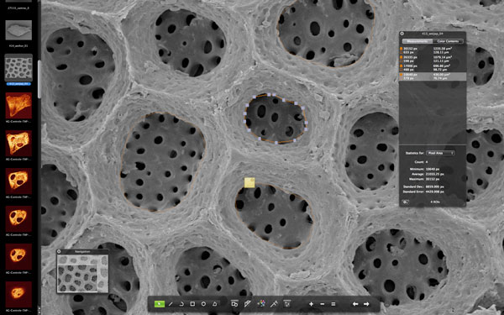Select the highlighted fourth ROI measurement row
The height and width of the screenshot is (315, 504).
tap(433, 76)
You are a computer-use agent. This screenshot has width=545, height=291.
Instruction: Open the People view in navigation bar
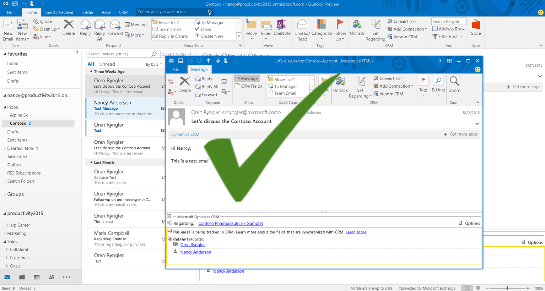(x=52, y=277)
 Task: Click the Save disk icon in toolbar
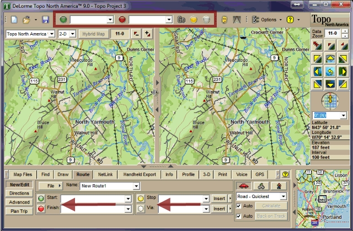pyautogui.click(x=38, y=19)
━━━
Transcribe, please, the lines from the one holding "You are a computer-use" to the final line of the material, both included, exactly and with no extra lines, and skip the pictures.

You are a computer-use agent. This screenshot has width=545, height=291.
Instruction: Open the People view in navigation bar
(x=52, y=277)
 Task: Click the Save disk icon in toolbar
pyautogui.click(x=38, y=19)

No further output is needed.